Naive Frage: Wurden bisher in Bayreuth die Stadträte nicht von den Bürgern gewählt? Mehr fällt mir dazu nicht ein...
Es geht hier um eine sog. Berufsmäßigen Stadtrat. Er hat kein Stimmrecht, aber ein Antragsrecht und
fungiert als Referent.
Es geht hier wohl vor allem um Pensionsansprüche zu Lasten von uns allen. Die berühmte Bayreuther Kungelei, die die Entwicklung der Stadt schon so oft ausgebremst hat. Wenigstens haben wir eine OB, die sich auch mal gegen solche von purer Parteipolitik geprägten Entscheidungen stellt, auch wenn sie gegen das Gremium damit nichts ausrichten kann.

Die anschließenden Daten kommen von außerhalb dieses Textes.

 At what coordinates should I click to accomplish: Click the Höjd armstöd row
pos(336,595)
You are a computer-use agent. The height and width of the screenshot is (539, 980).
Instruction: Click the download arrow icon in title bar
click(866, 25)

Das mit den Pensionsansprüchen kann man leider ex ante nicht genau beschreiben. Zumindest spart man sich durch die Weiterbeschäftigung schon mal für diese Zeit die Pensionszahlungen. Diese setzen mit dem Ruhestand dann aber deutlich höher ein. Es hängt eben von der persönlichen Lebenserwartung ab.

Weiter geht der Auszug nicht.